Here in Minnesota, kids used to go back to school after the State Fair, which runs this year from August 26th through September 6th. But, in a break with our agrarian roots, some schools are having kids come back next week. It’s just a week, but because Labor Day – the last day of the Fair – signals the end of summer, it seems odd to start school before then.
I got an email from one of the local gardening centers that it’s time to bring the houseplants back inside. And, when I looked at my gardening calendar, it said the same thing. Just as I’m not ready for the kids to go back to school next week, I’m not ready for Elmer and Arby and the scented geraniums to come back inside. And, based on the blooms Elmer (my tropical hibiscus) is putting out, I don’t think he’s ready to come back inside. Apparently, even though the days are still quite warm, the nights are cool enough that the houseplants need to make the move.

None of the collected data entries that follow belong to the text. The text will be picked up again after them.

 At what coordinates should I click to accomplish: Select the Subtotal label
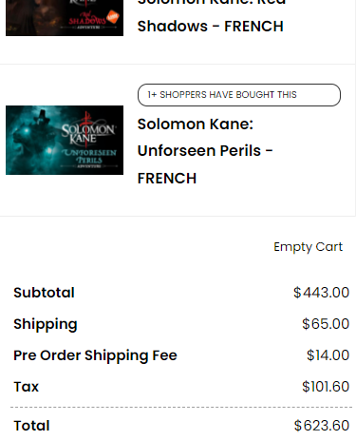pos(44,293)
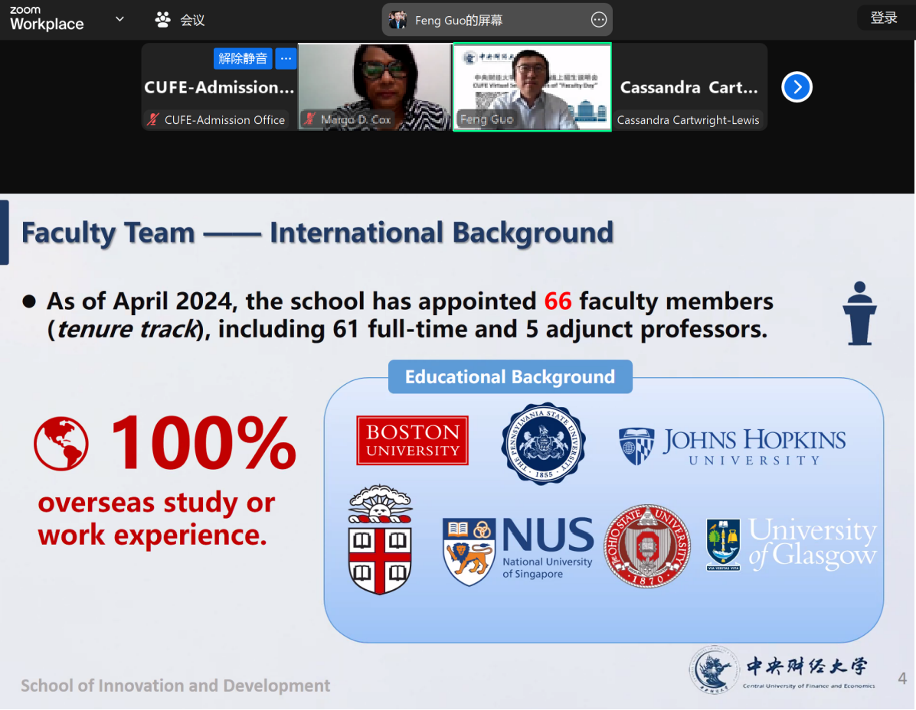The width and height of the screenshot is (916, 710).
Task: Click 解除静音 to unmute
Action: tap(243, 59)
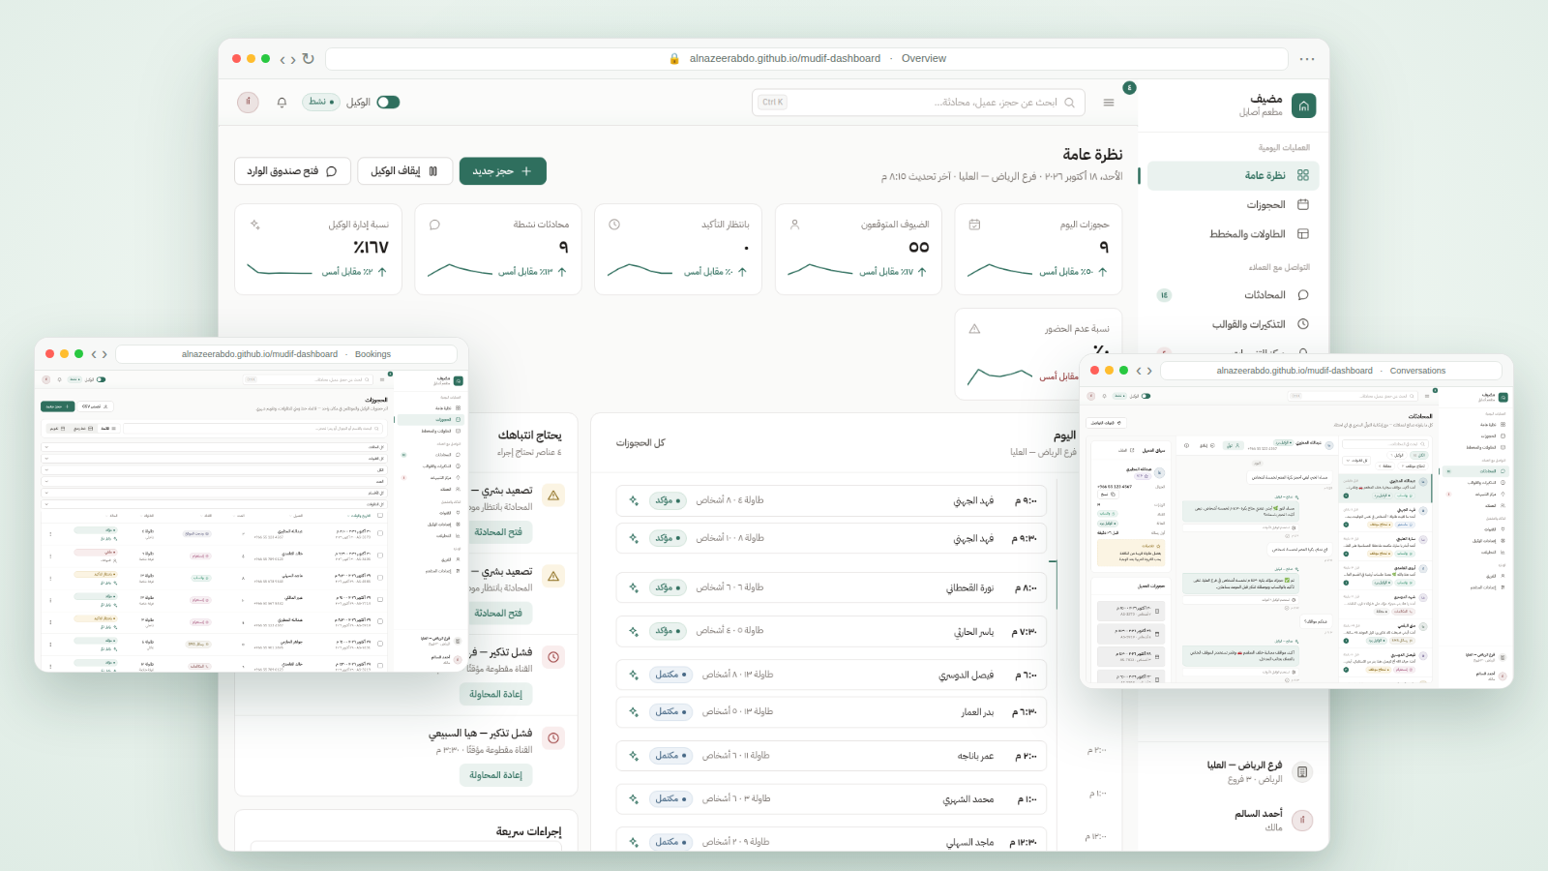Click the حجز جديد button
Screen dimensions: 1548x871
click(x=503, y=171)
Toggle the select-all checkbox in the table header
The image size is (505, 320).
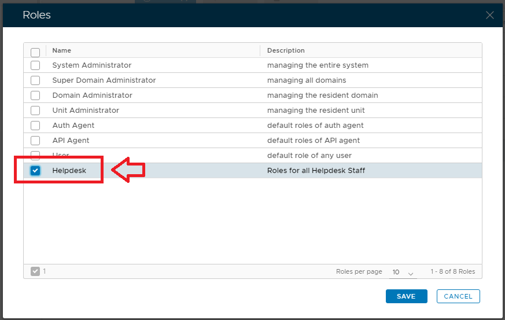(35, 52)
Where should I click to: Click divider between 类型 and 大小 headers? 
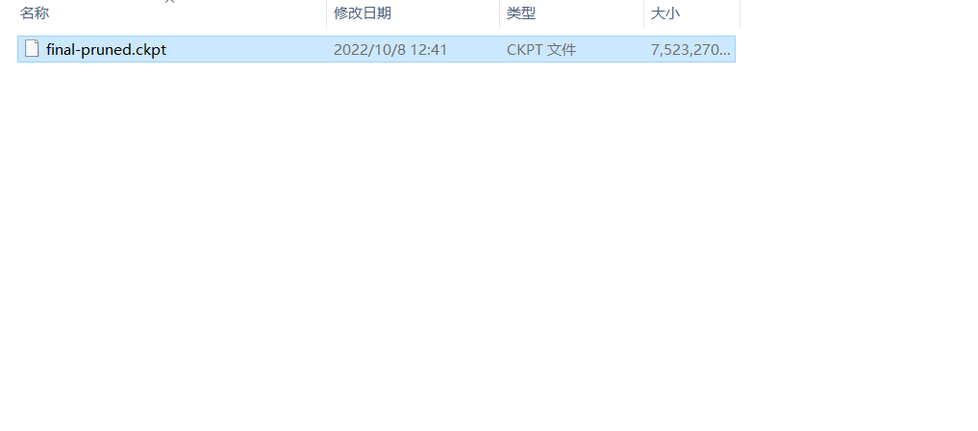coord(643,13)
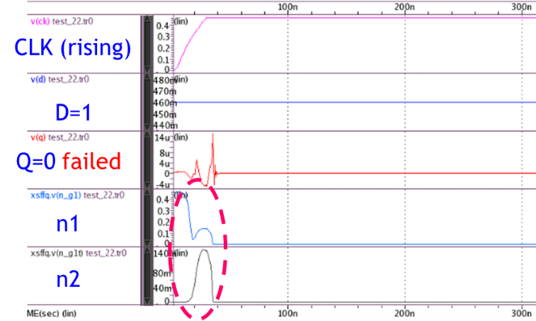
Task: Click the down arrow of n_g1t panel scrollbar
Action: tap(147, 301)
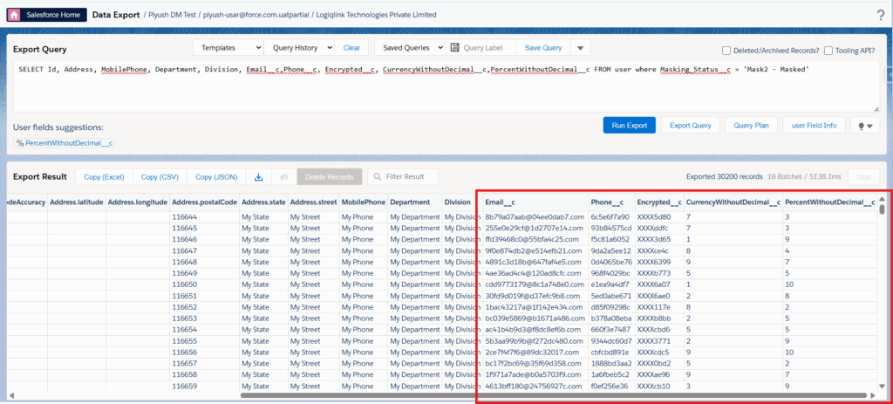Viewport: 893px width, 404px height.
Task: Open the Saved Queries dropdown
Action: [409, 48]
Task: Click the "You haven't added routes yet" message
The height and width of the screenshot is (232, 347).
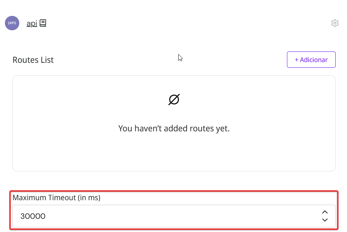Action: click(174, 128)
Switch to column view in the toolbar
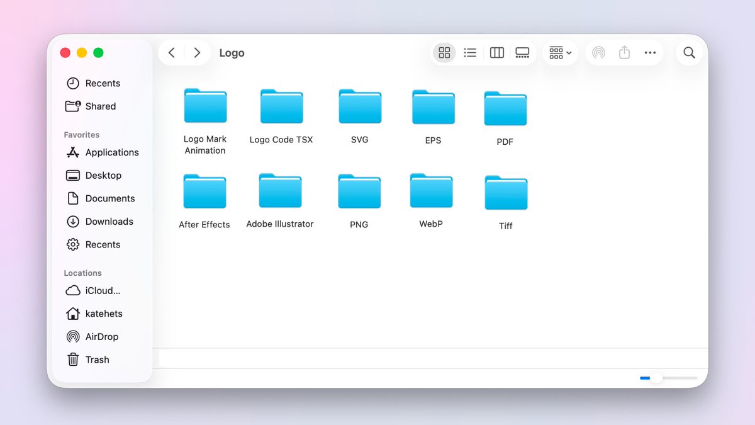Screen dimensions: 755x425 [496, 52]
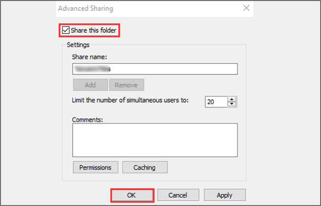Apply the sharing settings
This screenshot has height=206, width=321.
[224, 195]
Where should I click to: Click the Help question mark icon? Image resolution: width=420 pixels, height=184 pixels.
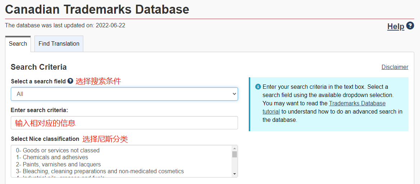tap(410, 26)

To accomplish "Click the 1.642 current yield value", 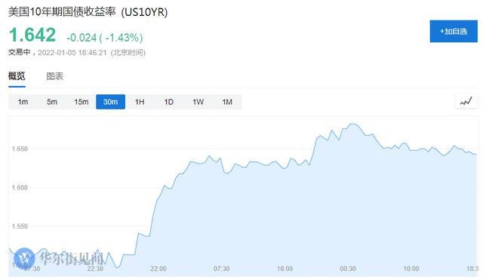I will [x=32, y=35].
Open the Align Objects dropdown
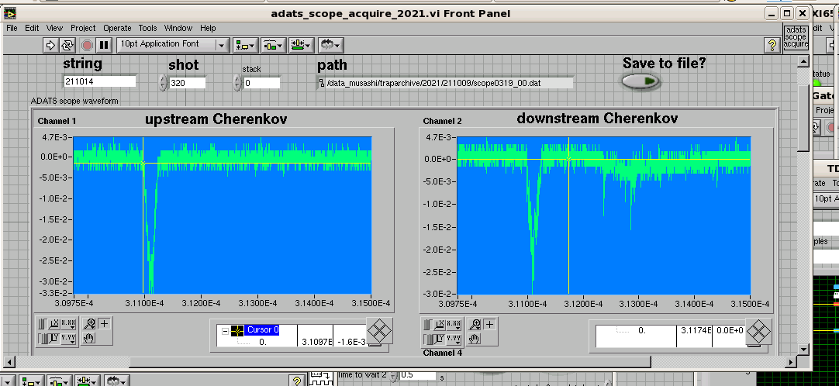839x386 pixels. click(x=247, y=45)
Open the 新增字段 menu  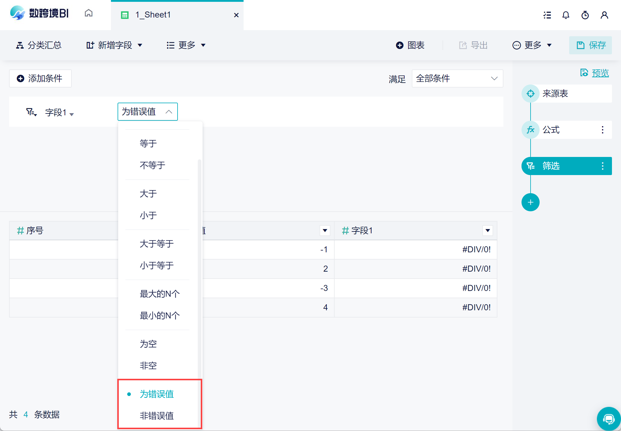(x=114, y=45)

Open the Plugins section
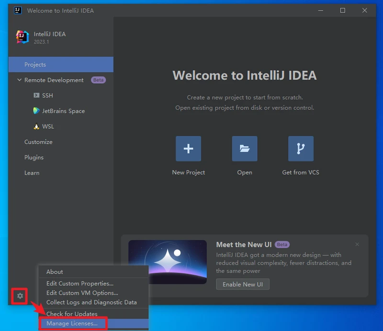[x=34, y=157]
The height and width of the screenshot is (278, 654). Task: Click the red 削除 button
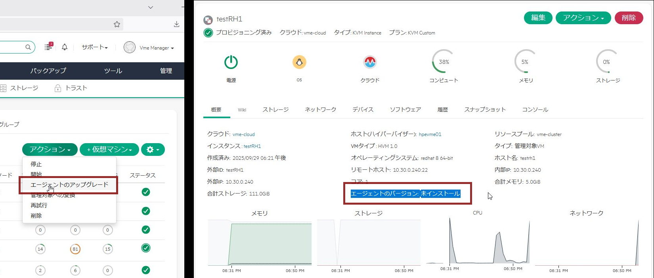tap(629, 18)
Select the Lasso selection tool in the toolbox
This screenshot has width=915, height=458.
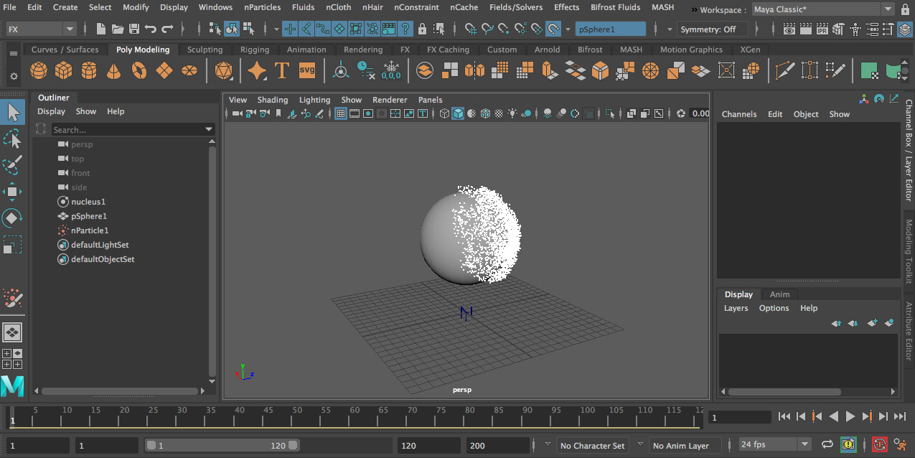(12, 139)
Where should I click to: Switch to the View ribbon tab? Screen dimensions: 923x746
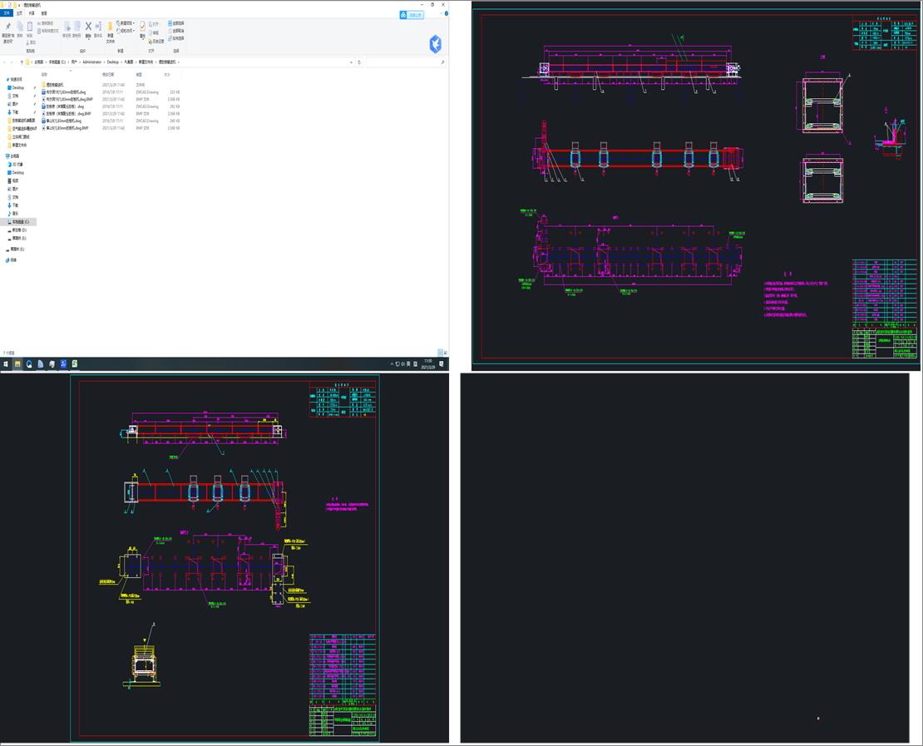click(44, 13)
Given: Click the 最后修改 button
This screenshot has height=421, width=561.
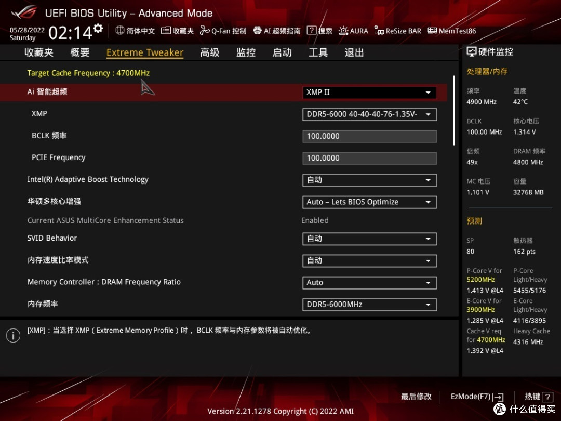Looking at the screenshot, I should click(416, 397).
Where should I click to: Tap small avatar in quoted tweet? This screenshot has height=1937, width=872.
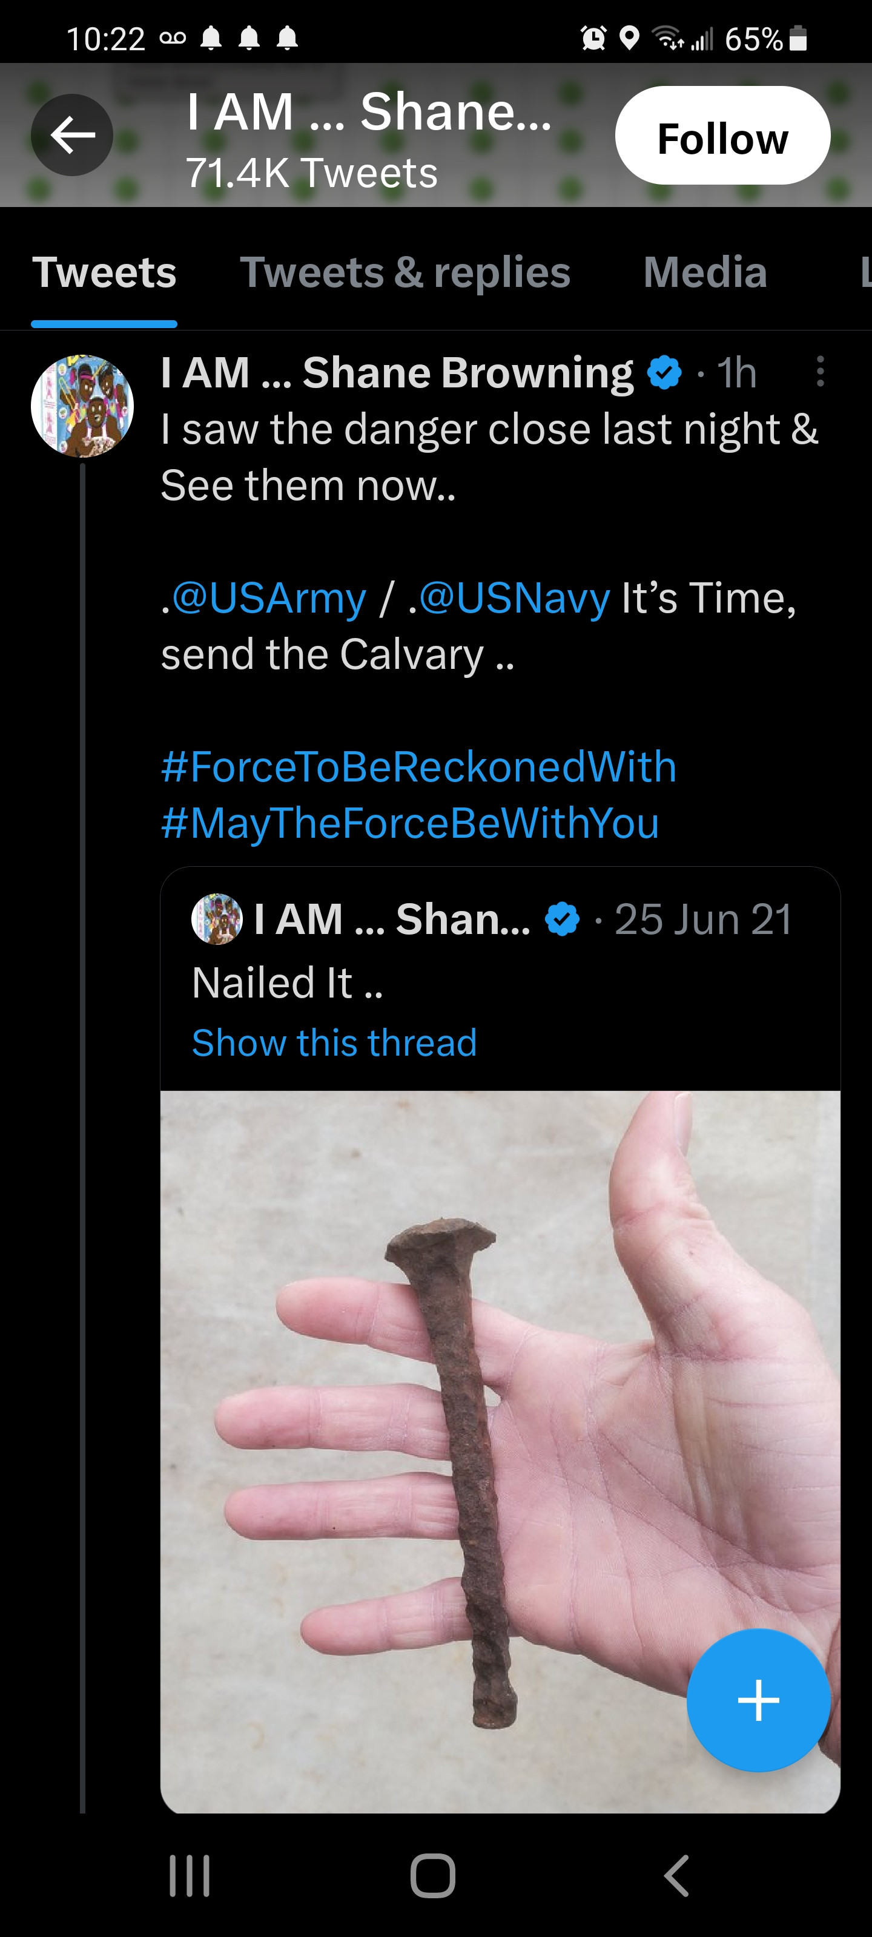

When Elmer was smaller, I’d move him to the entryway for the evenings and back outside for the warm days. But, he’s too big for that now, so it’s an all or nothing move. Moving Arby and the geraniums inside won’t be a big deal. A short quarantine in the hallway and a dose of systemic white fly bug goop and they’re good to go. But, Elmer needs special care. Elmer had such uncontrollable whiteflies a couple years ago, I contemplated leaving him out to die last year. But, in a last ditch effort to save him, I removed all the soil, hosed his roots off, put him in a new pot with new potting soil, stuck the systemic pills in the soil, and brought him back inside. It was October. Nobody thought he’d make it. But, he did. And, there wasn’t one whitefly.
So, you can see why I’m not looking forward to my Back to School/Back Inside ritual. It’s a big job. But, in the warmth of the sunroom, he’ll bloom just like he is today – even when it’s 40 below. And that is worth all the work.